Open DylanovE opened 1 year ago

DylanovE commented 1 year ago

Lets say i have a village, inside the village are houses, inside the house are citizens. so a village hasmany > house hasmany > citizen.

When I delete a village in my JSON server, the related houses are correctly deleted, but the citizens related to those houses are for some reason not deleted. This results in incomplete data deletion, which can lead to inconsistency and errors in the data.

Steps to reproduce: Delete a village that has houses that also have citizens in it by using the DELETE method in the API.

Expected result: The village, related houses, and citizens should be deleted by just making a delete request for the village.

Actual result: The village and rhouses are deleted, but the citizens are not deleted and now homeless on a empty field.

what my db.json looks like: `{ "villages": [ { "id": 1, "name": "example name" } ],

"houses": [ { "id": 1, "villageId": 1, "name": "example" } ],

"citizens": [ { "id": 1, "houseId": 1, "name": "example" } ] }`

DylanovE commented 1 year ago

i've tried changing the code for myself but its a puzzle i cant seem to solve hence i made the issue.. it never destroys documents dependant on the dependant documents. this is the destroy code: ` function destroy(req, res, next) { let resource;

if (opts._isFake) {
  resource = db.get(name).value();
} else {
  resource = db.get(name).removeById(req.params.id).value(); // Remove dependents documents

  const removable = db._.getRemovable(db.getState(), opts);

  removable.forEach(item => {
    db.get(item.name).removeById(item.id).value();
  });
}

if (resource) {
  res.locals.data = {};
}

next();

}`

MadhuSaini22 commented 6 months ago

It seems like you're facing an issue where deleting a village doesn't automatically delete related houses and citizens. To achieve this cascading deletion, you may need to implement a custom logic to handle dependent resources.

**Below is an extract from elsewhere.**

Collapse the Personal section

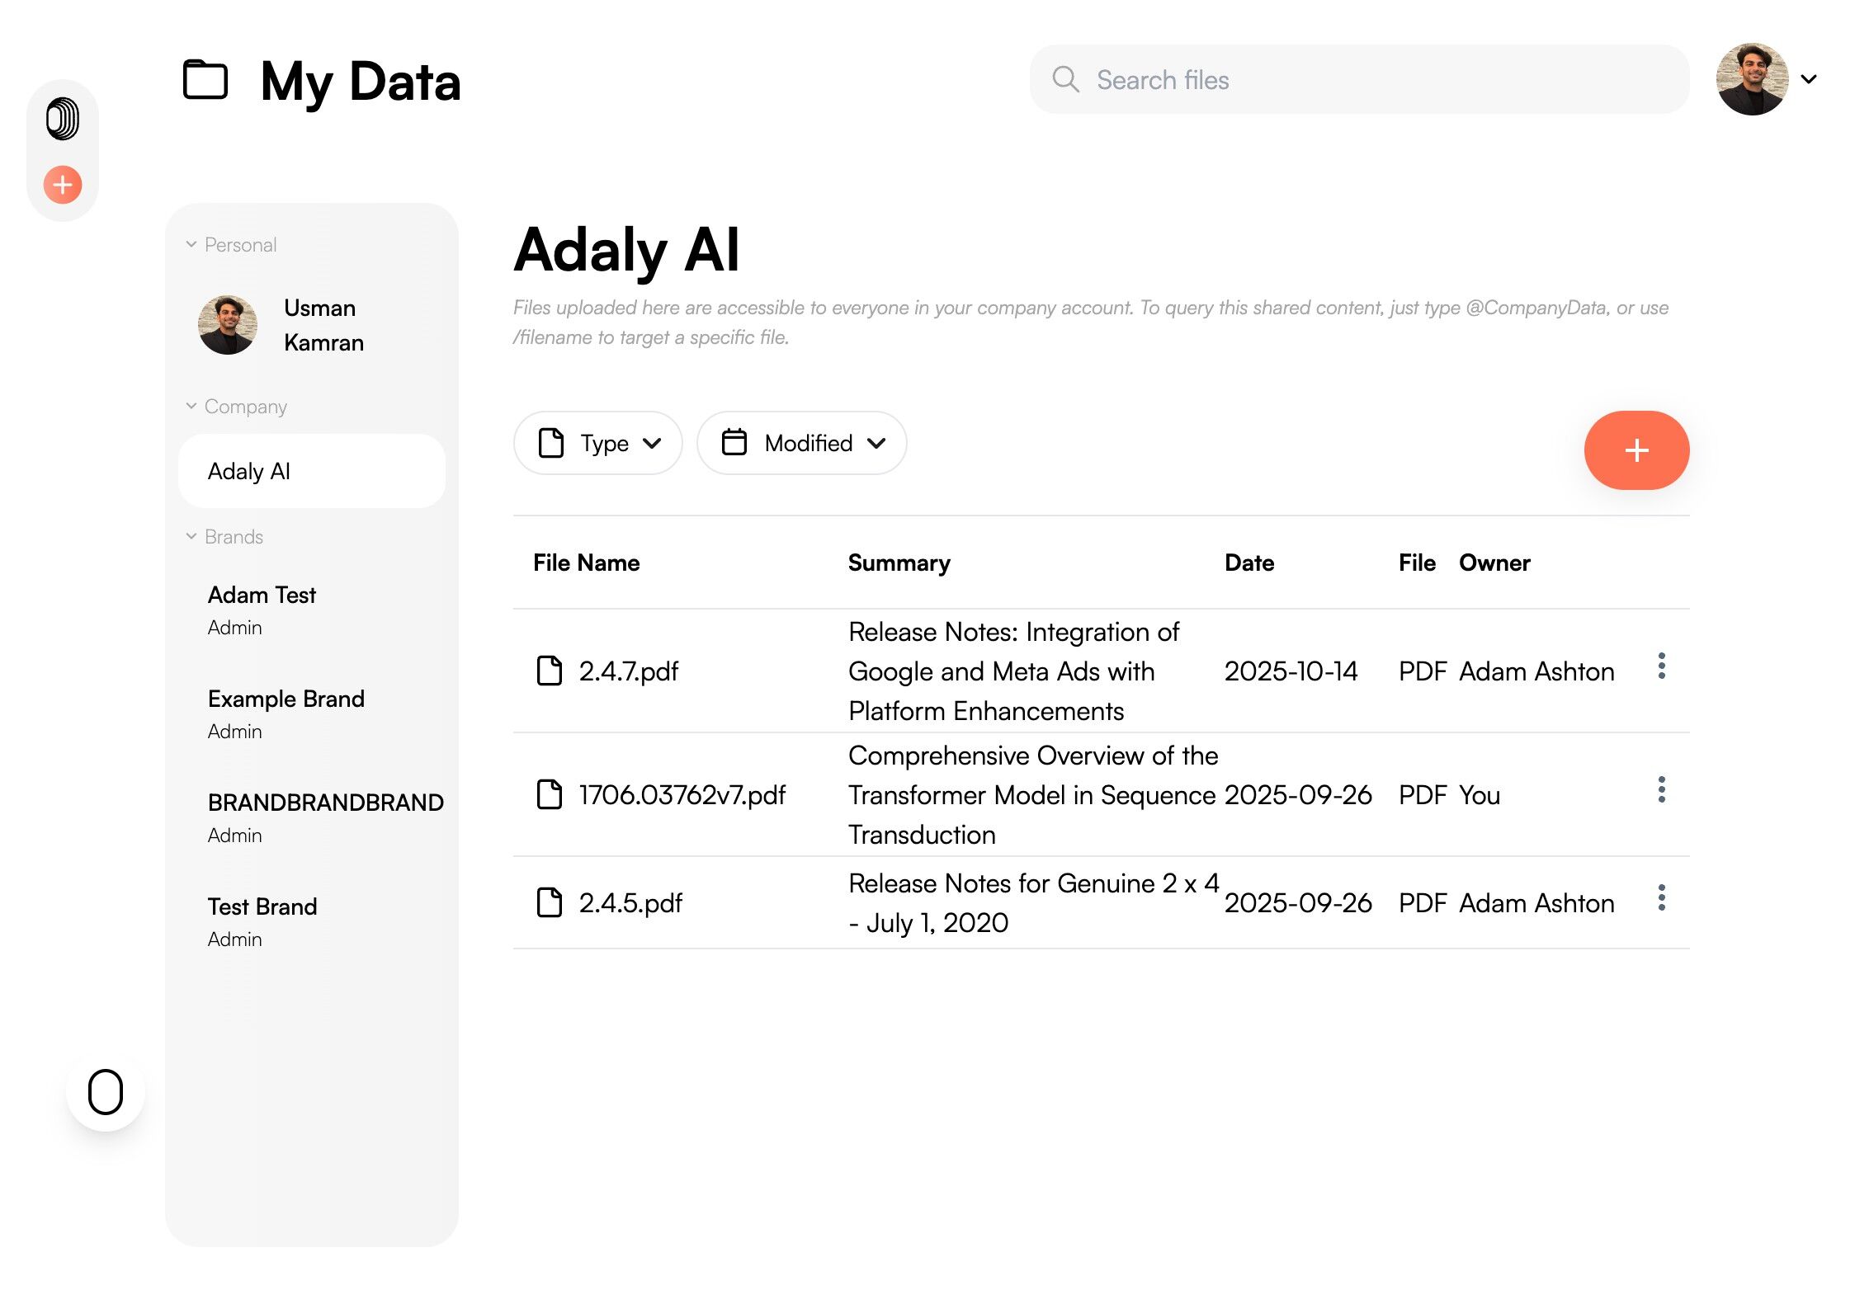pyautogui.click(x=191, y=244)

Here's a modification to your existing code: function destroy(req, res, next) { const villageId = parseInt(req.params.id);

// Remove houses associated with the village db.get("houses").remove({ villageId }).value();

// Remove citizens associated with the houses db.get("citizens").remove((citizen) => { const house = db.get("houses").find({ id: citizen.houseId, villageId }).value(); return house !== undefined; }).value();

// Remove the village itself const removedVillage = db.get("villages").remove({ id: villageId }).value();

if (removedVillage) { res.locals.data = {}; }

next(); }

This modification ensures that when a village is deleted, it first removes associated houses and then removes citizens associated with those houses. Finally, it removes the village itself.

Please adjust the code based on your exact data structure and requirements. It's crucial to handle dependencies in the correct order to avoid inconsistencies.